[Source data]
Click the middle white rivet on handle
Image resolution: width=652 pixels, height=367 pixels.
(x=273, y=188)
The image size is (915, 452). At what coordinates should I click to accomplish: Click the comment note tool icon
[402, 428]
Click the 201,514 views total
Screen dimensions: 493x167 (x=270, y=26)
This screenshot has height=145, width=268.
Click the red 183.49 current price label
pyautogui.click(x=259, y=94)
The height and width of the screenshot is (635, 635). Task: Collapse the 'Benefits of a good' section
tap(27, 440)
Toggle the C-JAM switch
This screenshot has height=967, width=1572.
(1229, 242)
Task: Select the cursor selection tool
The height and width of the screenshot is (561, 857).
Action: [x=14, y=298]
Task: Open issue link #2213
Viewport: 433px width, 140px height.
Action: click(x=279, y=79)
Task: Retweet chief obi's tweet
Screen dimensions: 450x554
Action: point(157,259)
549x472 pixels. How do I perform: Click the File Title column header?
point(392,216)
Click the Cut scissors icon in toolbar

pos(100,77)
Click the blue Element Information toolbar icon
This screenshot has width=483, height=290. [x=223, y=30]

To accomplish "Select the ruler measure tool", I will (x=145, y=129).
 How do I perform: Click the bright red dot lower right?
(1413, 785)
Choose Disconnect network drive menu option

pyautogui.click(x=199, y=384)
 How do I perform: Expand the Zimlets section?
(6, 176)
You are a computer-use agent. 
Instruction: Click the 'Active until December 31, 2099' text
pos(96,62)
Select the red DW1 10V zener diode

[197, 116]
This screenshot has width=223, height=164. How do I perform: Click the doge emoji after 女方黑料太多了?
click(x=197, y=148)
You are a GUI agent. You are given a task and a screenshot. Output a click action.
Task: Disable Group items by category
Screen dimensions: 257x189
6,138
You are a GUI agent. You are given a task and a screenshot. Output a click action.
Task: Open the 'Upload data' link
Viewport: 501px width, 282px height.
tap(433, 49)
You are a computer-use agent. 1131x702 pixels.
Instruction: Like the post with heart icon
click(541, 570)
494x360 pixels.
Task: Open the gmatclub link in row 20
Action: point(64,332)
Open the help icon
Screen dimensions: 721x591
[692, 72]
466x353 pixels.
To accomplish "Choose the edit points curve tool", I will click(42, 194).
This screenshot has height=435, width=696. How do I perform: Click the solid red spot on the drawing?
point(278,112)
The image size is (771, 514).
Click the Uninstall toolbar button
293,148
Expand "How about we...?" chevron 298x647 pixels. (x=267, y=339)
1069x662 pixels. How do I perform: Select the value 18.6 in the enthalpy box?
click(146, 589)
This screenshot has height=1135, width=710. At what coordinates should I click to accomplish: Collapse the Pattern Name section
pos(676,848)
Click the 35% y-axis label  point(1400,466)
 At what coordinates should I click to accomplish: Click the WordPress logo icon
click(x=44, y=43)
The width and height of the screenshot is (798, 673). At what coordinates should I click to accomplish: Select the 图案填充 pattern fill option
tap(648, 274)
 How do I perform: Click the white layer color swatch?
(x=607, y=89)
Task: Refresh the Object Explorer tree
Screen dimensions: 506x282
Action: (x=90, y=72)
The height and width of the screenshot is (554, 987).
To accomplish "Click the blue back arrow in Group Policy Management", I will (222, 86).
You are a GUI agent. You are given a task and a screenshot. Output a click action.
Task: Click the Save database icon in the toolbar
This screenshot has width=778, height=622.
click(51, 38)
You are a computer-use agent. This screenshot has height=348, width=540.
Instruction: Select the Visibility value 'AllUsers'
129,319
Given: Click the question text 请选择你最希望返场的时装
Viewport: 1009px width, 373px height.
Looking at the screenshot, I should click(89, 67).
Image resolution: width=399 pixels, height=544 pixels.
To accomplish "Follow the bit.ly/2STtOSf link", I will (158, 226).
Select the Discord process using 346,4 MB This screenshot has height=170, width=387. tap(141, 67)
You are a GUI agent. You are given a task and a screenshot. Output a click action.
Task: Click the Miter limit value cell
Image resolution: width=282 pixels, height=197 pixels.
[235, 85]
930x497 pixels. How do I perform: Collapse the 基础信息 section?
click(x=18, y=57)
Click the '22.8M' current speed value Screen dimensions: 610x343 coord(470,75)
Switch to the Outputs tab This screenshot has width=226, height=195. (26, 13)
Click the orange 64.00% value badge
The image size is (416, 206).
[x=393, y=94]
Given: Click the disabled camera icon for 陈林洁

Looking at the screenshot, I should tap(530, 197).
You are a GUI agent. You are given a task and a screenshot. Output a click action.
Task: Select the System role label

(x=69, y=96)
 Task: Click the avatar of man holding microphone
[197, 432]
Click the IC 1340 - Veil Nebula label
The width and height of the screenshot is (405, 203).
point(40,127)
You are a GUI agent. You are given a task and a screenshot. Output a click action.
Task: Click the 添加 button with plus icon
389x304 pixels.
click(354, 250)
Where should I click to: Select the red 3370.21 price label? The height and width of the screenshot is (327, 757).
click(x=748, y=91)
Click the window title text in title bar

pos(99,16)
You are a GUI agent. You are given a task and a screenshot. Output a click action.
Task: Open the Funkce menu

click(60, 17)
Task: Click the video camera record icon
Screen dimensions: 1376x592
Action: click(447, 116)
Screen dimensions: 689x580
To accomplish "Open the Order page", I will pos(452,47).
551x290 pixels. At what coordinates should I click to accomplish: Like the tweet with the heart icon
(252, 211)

* [ACTIVITY]: Copy out every record again, letter for letter.

* [OUTPUT BELOW]:
Click the middle white rivet on handle
Image resolution: width=652 pixels, height=367 pixels.
(x=273, y=188)
The image size is (915, 452). At what coordinates should I click to accomplish: Click the comment note tool icon
[402, 428]
Click the 201,514 views total
Screen dimensions: 493x167 (x=270, y=26)
This screenshot has height=145, width=268.
Click the red 183.49 current price label
pyautogui.click(x=259, y=94)
The height and width of the screenshot is (635, 635). Task: Collapse the 'Benefits of a good' section
tap(27, 440)
Toggle the C-JAM switch
This screenshot has height=967, width=1572.
(1229, 242)
Task: Select the cursor selection tool
The height and width of the screenshot is (561, 857).
Action: [x=14, y=298]
Task: Open issue link #2213
Viewport: 433px width, 140px height.
Action: click(x=279, y=79)
Task: Retweet chief obi's tweet
Screen dimensions: 450x554
Action: point(157,259)
549x472 pixels. How do I perform: Click the File Title column header?
point(392,216)
Click the Cut scissors icon in toolbar

pos(100,77)
Click the blue Element Information toolbar icon
This screenshot has width=483, height=290. [x=223, y=30]

To accomplish "Select the ruler measure tool", I will (x=145, y=129).
 How do I perform: Click the bright red dot lower right?
(1413, 785)
Choose Disconnect network drive menu option

pyautogui.click(x=199, y=384)
 How do I perform: Expand the Zimlets section?
(6, 176)
You are a computer-use agent. 
Instruction: Click the 'Active until December 31, 2099' text
pos(96,62)
Select the red DW1 10V zener diode

[197, 116]
This screenshot has width=223, height=164. How do I perform: Click the doge emoji after 女方黑料太多了?
click(x=197, y=148)
You are a GUI agent. You are given a task and a screenshot. Output a click action.
Task: Disable Group items by category
Screen dimensions: 257x189
6,138
You are a GUI agent. You are given a task and a screenshot. Output a click action.
Task: Open the 'Upload data' link
Viewport: 501px width, 282px height.
tap(433, 49)
You are a computer-use agent. 1131x702 pixels.
Instruction: Like the post with heart icon
click(541, 570)
494x360 pixels.
Task: Open the gmatclub link in row 20
Action: point(64,332)
Open the help icon
Screen dimensions: 721x591
[692, 72]
466x353 pixels.
To accomplish "Choose the edit points curve tool", I will click(42, 194).
This screenshot has height=435, width=696. How do I perform: Click the solid red spot on the drawing?
point(278,112)
The image size is (771, 514).
Click the Uninstall toolbar button
293,148
Expand "How about we...?" chevron 298x647 pixels. (x=267, y=339)
1069x662 pixels. How do I perform: Select the value 18.6 in the enthalpy box?
click(146, 589)
This screenshot has height=1135, width=710. At what coordinates should I click to accomplish: Collapse the Pattern Name section
pos(676,848)
Click the 35% y-axis label  point(1400,466)
 At what coordinates should I click to accomplish: Click the WordPress logo icon
click(x=44, y=43)
The width and height of the screenshot is (798, 673). At what coordinates should I click to accomplish: Select the 图案填充 pattern fill option
tap(648, 274)
 How do I perform: Click the white layer color swatch?
(x=607, y=89)
Task: Refresh the Object Explorer tree
Screen dimensions: 506x282
Action: (x=90, y=72)
The height and width of the screenshot is (554, 987).
To accomplish "Click the blue back arrow in Group Policy Management", I will (222, 86).
You are a GUI agent. You are given a task and a screenshot. Output a click action.
Task: Click the Save database icon in the toolbar
This screenshot has width=778, height=622.
click(51, 38)
You are a computer-use agent. This screenshot has height=348, width=540.
Instruction: Select the Visibility value 'AllUsers'
129,319
Given: Click the question text 请选择你最希望返场的时装
Viewport: 1009px width, 373px height.
Looking at the screenshot, I should click(89, 67).
Image resolution: width=399 pixels, height=544 pixels.
To accomplish "Follow the bit.ly/2STtOSf link", I will (158, 226).
Select the Discord process using 346,4 MB This screenshot has height=170, width=387. tap(141, 67)
You are a GUI agent. You are given a task and a screenshot. Output a click action.
Task: Click the Miter limit value cell
Image resolution: width=282 pixels, height=197 pixels.
[235, 85]
930x497 pixels. How do I perform: Collapse the 基础信息 section?
click(x=18, y=57)
Click the '22.8M' current speed value Screen dimensions: 610x343 coord(470,75)
Switch to the Outputs tab This screenshot has width=226, height=195. (26, 13)
Click the orange 64.00% value badge
The image size is (416, 206).
[x=393, y=94]
Given: Click the disabled camera icon for 陈林洁

Looking at the screenshot, I should tap(530, 197).
You are a GUI agent. You are given a task and a screenshot. Output a click action.
Task: Select the System role label

(x=69, y=96)
 Task: Click the avatar of man holding microphone
[197, 432]
Click the IC 1340 - Veil Nebula label
The width and height of the screenshot is (405, 203).
point(40,127)
You are a GUI agent. You are given a task and a screenshot. Output a click action.
Task: Click the 添加 button with plus icon
389x304 pixels.
click(354, 250)
Where should I click to: Select the red 3370.21 price label? The height and width of the screenshot is (327, 757).
click(x=748, y=91)
Click the window title text in title bar

pos(99,16)
You are a GUI agent. You are given a task and a screenshot. Output a click action.
Task: Open the Funkce menu

click(60, 17)
Task: Click the video camera record icon
Screen dimensions: 1376x592
Action: click(447, 116)
Screen dimensions: 689x580
To accomplish "Open the Order page", I will pos(452,47).
551x290 pixels. At what coordinates should I click to accomplish: Like the tweet with the heart icon
(252, 211)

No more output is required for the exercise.